[Lines of data]
*-*-*

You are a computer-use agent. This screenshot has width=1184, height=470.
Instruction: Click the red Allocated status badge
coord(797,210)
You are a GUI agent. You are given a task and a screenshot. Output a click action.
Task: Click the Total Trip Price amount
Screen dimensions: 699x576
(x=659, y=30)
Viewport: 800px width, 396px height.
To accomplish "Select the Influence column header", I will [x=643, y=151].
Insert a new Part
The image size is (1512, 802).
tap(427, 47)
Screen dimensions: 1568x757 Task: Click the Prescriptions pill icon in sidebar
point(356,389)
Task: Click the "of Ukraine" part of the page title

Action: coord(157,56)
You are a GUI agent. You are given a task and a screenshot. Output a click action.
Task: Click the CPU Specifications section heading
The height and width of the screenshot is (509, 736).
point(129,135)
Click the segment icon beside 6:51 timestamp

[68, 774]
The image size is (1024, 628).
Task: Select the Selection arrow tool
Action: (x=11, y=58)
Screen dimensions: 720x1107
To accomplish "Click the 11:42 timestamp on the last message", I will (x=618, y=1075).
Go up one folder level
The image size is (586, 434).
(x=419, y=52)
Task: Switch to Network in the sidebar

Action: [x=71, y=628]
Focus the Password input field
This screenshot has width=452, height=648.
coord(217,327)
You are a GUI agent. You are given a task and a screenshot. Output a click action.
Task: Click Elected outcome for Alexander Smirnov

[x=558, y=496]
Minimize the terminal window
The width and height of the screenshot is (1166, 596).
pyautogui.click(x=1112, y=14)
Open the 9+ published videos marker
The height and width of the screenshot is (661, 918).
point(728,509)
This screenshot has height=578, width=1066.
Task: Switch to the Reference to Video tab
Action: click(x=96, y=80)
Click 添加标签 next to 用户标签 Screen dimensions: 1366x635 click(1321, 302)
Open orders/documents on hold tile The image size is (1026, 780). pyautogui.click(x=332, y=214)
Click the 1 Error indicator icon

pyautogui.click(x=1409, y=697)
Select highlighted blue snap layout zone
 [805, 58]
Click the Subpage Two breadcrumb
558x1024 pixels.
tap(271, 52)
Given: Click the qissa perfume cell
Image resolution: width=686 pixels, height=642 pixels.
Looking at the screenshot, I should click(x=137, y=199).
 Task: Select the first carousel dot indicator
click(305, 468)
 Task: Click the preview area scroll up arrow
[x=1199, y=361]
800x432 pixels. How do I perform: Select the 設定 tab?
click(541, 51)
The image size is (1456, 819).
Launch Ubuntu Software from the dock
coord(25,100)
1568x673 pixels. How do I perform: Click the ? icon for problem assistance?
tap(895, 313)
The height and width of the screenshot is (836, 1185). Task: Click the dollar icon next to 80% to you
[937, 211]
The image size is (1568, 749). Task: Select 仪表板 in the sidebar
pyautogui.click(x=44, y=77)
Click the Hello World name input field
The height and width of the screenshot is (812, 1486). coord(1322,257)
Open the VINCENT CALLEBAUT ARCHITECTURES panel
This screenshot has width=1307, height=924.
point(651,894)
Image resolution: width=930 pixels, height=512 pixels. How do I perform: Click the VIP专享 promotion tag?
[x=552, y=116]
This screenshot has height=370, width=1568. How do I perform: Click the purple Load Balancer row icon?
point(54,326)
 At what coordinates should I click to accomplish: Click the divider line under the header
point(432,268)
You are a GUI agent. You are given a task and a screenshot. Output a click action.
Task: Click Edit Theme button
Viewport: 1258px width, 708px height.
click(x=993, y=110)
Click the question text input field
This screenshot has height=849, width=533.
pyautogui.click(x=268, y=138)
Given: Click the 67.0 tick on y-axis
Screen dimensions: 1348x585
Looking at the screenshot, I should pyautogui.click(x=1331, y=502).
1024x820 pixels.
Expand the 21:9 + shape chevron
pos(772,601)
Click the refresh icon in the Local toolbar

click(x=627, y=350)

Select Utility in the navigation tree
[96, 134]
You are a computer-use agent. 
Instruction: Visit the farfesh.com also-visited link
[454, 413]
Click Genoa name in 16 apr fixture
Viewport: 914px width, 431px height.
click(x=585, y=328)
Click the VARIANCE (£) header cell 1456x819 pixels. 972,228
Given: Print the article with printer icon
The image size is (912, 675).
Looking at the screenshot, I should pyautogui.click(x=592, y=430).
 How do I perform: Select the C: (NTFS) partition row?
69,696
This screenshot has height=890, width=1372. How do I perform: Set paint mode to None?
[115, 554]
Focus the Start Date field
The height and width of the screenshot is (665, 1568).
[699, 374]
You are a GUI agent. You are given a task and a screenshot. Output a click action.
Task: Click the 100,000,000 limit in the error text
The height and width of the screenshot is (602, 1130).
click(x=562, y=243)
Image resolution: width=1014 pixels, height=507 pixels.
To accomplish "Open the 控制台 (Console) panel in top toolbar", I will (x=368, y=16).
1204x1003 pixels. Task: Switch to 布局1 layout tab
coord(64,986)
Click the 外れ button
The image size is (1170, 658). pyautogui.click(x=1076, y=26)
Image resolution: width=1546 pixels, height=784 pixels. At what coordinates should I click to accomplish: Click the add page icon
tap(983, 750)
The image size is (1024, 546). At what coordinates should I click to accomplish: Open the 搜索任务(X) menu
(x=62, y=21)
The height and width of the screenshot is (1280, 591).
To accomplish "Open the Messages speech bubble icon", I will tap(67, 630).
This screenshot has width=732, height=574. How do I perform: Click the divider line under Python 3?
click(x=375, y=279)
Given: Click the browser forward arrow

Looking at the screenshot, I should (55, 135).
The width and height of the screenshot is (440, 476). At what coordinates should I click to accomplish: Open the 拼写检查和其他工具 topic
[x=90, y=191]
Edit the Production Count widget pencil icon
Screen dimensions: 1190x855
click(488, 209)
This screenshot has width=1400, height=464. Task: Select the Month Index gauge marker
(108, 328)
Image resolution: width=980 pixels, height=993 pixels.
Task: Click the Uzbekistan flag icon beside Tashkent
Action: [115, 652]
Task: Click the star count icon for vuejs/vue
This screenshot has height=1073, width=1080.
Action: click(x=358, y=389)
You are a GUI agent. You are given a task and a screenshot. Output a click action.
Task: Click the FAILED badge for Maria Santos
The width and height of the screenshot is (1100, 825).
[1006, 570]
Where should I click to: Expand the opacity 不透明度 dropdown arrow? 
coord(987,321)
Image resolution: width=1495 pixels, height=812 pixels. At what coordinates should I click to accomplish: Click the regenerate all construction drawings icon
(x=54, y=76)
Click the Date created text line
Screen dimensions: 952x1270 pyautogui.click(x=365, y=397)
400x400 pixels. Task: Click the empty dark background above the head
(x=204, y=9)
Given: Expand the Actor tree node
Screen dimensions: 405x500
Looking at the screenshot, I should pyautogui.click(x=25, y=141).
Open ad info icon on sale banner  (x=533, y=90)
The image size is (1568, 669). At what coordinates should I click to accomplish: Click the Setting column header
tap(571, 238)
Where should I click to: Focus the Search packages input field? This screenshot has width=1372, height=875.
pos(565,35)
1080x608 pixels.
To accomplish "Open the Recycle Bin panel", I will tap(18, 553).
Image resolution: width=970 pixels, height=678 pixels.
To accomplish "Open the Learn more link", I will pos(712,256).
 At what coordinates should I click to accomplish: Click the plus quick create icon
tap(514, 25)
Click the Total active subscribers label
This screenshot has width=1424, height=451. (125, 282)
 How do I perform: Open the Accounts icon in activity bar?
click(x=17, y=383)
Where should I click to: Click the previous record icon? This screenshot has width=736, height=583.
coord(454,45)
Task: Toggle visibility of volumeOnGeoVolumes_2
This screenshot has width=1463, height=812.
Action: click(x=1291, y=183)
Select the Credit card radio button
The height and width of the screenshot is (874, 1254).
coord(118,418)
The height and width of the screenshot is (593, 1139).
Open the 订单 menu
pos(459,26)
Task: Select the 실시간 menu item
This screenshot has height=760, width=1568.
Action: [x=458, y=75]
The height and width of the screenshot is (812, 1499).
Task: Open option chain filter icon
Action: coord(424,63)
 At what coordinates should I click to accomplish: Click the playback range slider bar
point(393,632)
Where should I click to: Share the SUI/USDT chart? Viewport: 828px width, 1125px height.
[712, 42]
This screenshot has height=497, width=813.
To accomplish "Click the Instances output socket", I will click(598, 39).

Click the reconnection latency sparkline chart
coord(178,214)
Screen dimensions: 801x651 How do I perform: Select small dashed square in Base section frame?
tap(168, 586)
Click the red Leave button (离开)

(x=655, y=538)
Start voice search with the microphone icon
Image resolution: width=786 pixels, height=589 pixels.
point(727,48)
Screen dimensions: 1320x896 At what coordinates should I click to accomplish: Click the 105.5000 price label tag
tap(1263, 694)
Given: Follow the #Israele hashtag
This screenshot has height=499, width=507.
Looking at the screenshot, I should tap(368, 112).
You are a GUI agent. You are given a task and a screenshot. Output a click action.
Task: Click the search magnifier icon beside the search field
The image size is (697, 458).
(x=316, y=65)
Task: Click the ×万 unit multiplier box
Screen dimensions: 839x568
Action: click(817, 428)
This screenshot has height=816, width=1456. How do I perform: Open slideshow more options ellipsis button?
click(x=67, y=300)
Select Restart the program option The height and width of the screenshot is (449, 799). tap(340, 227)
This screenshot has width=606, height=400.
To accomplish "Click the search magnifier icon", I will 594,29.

*-*-*

Rewrite the lines from the one containing "the page title" up to and including the one containing "tap(895, 313)", changing "Screen dimensions" to "Screen size" and keeping everything else the same. Return only those lines.

Task: Click the "of Ukraine" part of the page title

Action: coord(157,56)
You are a GUI agent. You are given a task and a screenshot. Output a click action.
Task: Click the CPU Specifications section heading
The height and width of the screenshot is (509, 736).
point(129,135)
Click the segment icon beside 6:51 timestamp

[68, 774]
The image size is (1024, 628).
Task: Select the Selection arrow tool
Action: (x=11, y=58)
Screen size: 720x1107
To accomplish "Click the 11:42 timestamp on the last message", I will (x=618, y=1075).
Go up one folder level
The image size is (586, 434).
(x=419, y=52)
Task: Switch to Network in the sidebar

Action: [x=71, y=628]
Focus the Password input field
This screenshot has width=452, height=648.
coord(217,327)
You are a GUI agent. You are given a task and a screenshot. Output a click action.
Task: Click Elected outcome for Alexander Smirnov

[x=558, y=496]
Minimize the terminal window
The width and height of the screenshot is (1166, 596).
pyautogui.click(x=1112, y=14)
Open the 9+ published videos marker
The height and width of the screenshot is (661, 918).
point(728,509)
This screenshot has height=578, width=1066.
Task: Switch to the Reference to Video tab
Action: click(x=96, y=80)
Click 添加标签 next to 用户标签 Screen size: 1366x635 click(1321, 302)
Open orders/documents on hold tile The image size is (1026, 780). pyautogui.click(x=332, y=214)
Click the 1 Error indicator icon

pyautogui.click(x=1409, y=697)
Select highlighted blue snap layout zone
 [805, 58]
Click the Subpage Two breadcrumb
558x1024 pixels.
tap(271, 52)
Given: Click the qissa perfume cell
Image resolution: width=686 pixels, height=642 pixels.
Looking at the screenshot, I should click(x=137, y=199).
 Task: Select the first carousel dot indicator
click(305, 468)
 Task: Click the preview area scroll up arrow
[x=1199, y=361]
800x432 pixels. How do I perform: Select the 設定 tab?
click(541, 51)
The image size is (1456, 819).
Launch Ubuntu Software from the dock
coord(25,100)
1568x673 pixels. How do I perform: Click the ? icon for problem assistance?
tap(895, 313)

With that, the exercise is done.